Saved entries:
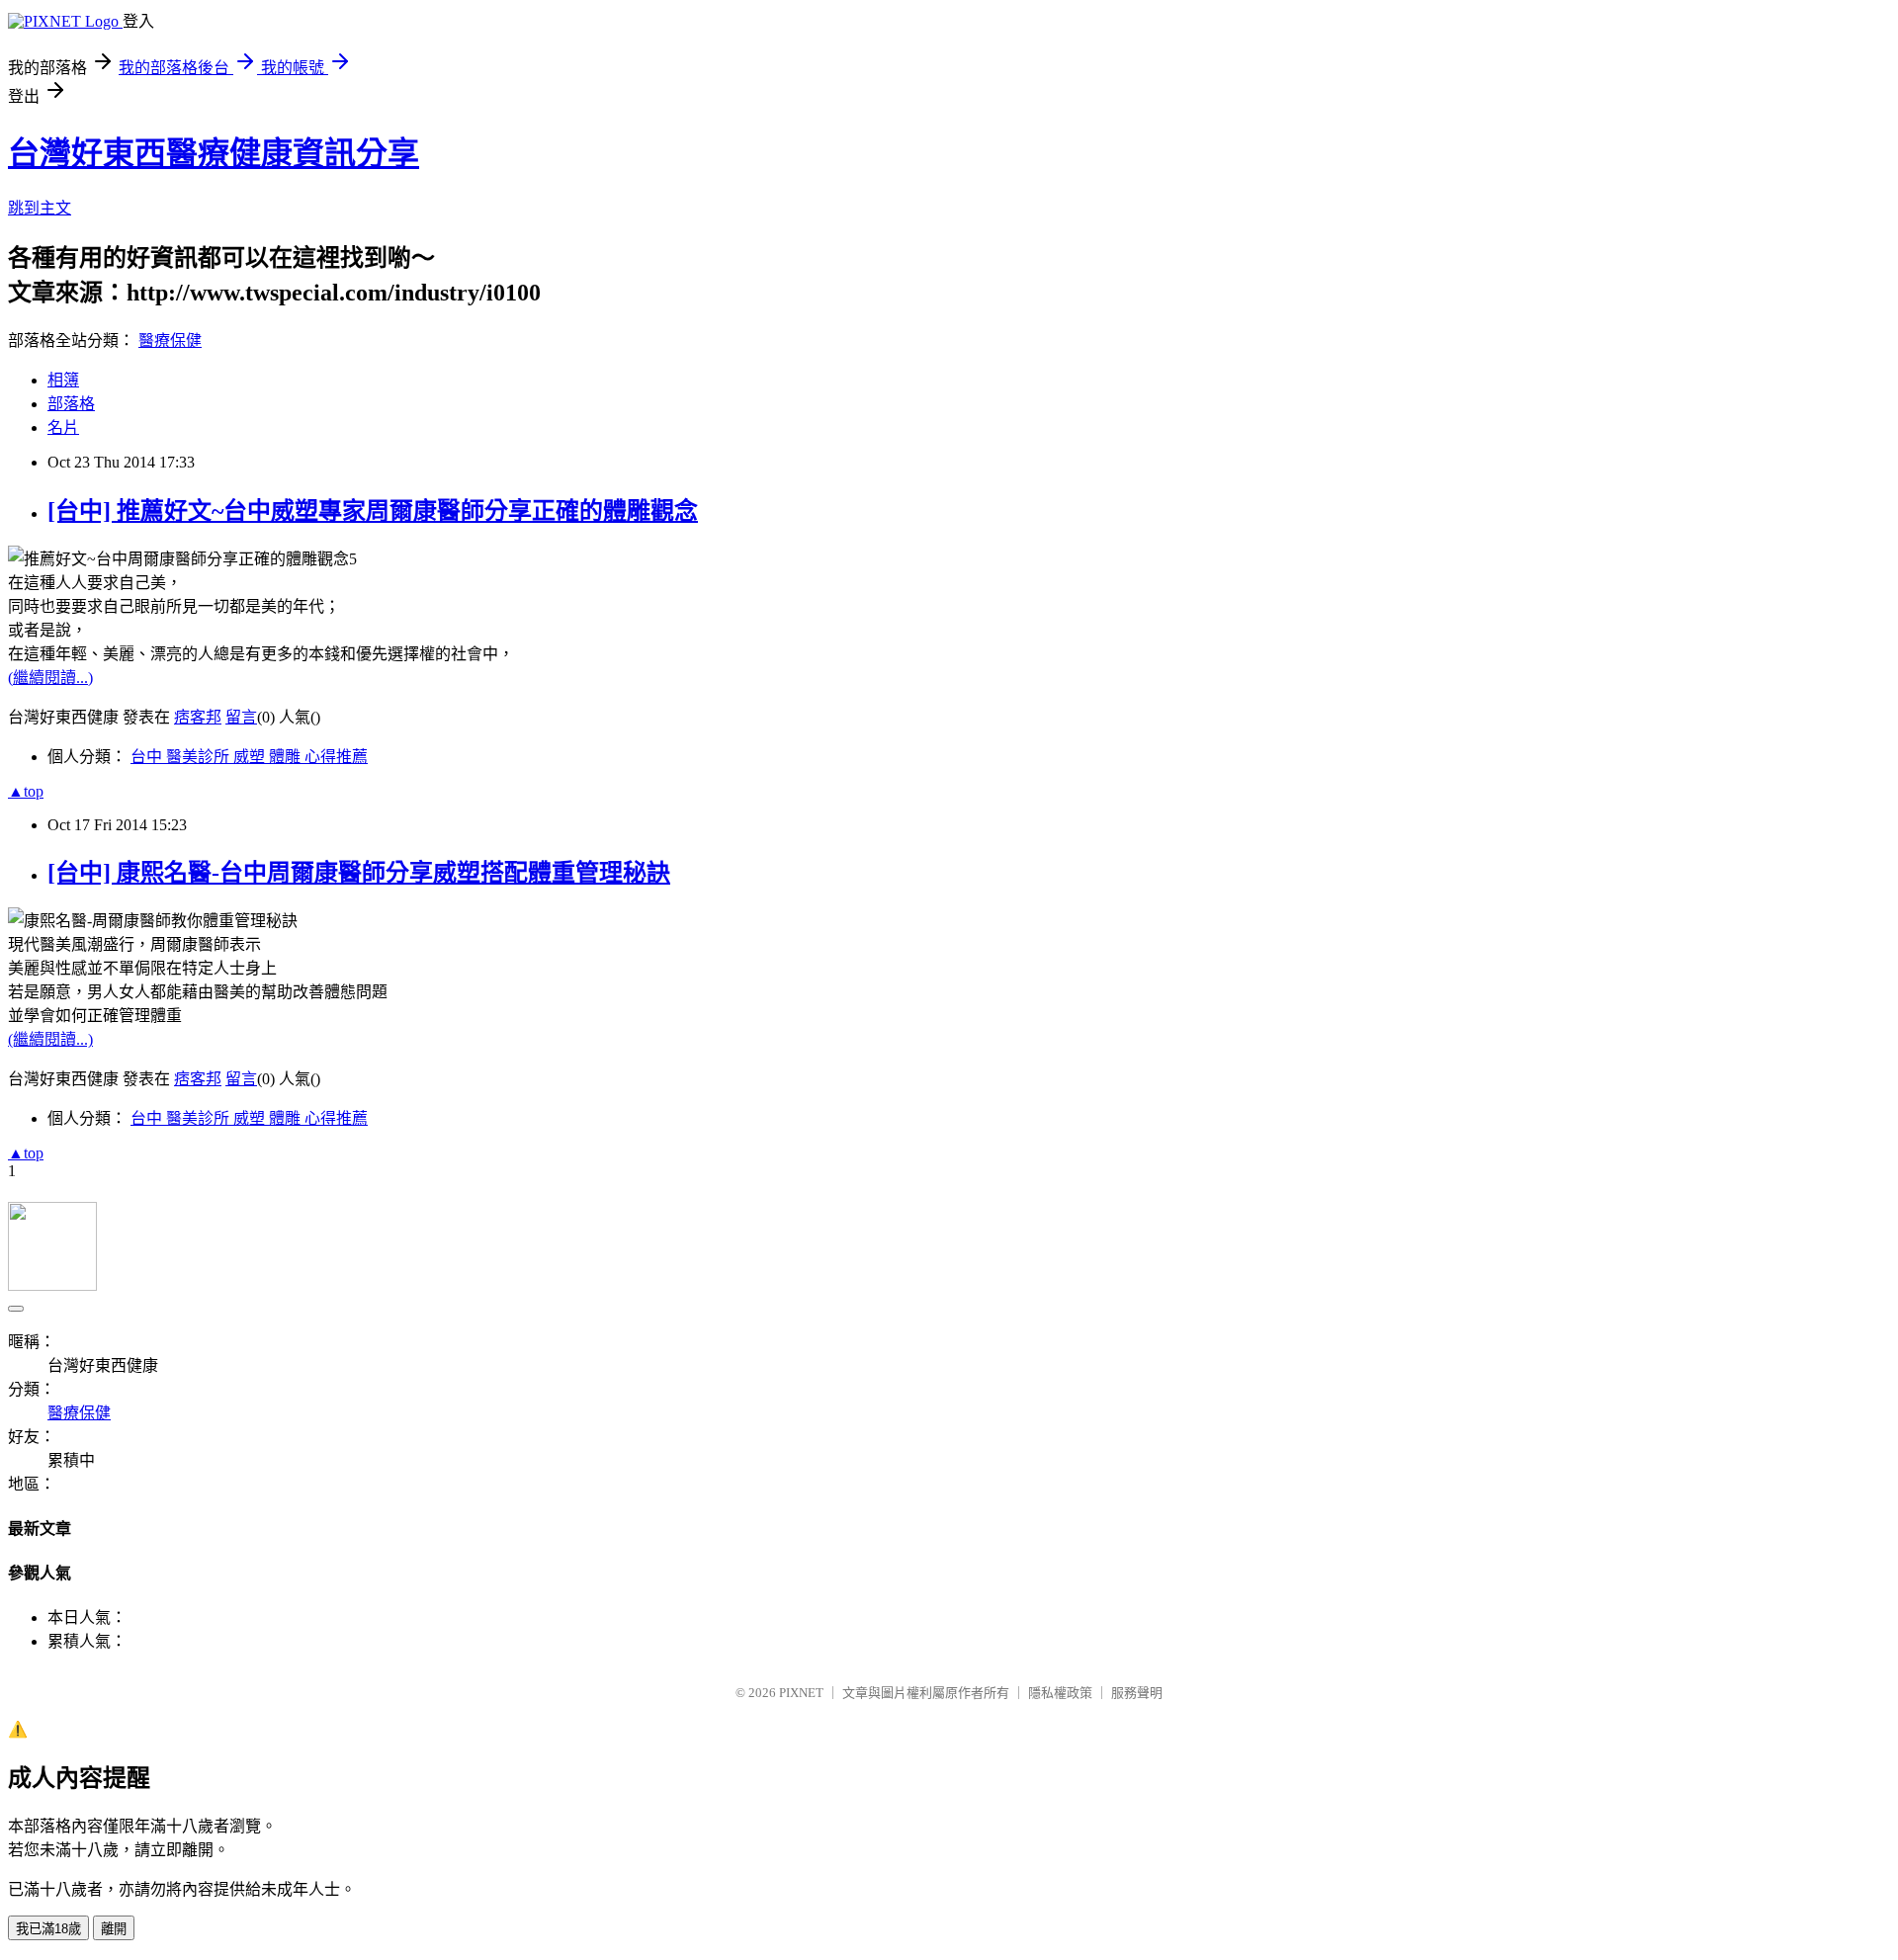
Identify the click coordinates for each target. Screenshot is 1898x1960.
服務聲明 (1137, 1692)
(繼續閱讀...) (50, 677)
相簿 (63, 380)
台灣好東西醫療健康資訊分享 (213, 153)
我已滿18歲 (48, 1928)
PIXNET (801, 1692)
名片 (63, 427)
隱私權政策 (1060, 1692)
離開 (114, 1928)
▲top (25, 791)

→ **Aim of the task**
Retype exactly the lines from the one containing "服務聲明 (1137, 1692)" through the last line of the records above, including both.

→ **Task response**
服務聲明 (1137, 1692)
(繼續閱讀...) (50, 677)
相簿 (63, 380)
台灣好東西醫療健康資訊分享 (213, 153)
我已滿18歲 (48, 1928)
PIXNET (801, 1692)
名片 (63, 427)
隱私權政策 (1060, 1692)
離開 (114, 1928)
▲top (25, 791)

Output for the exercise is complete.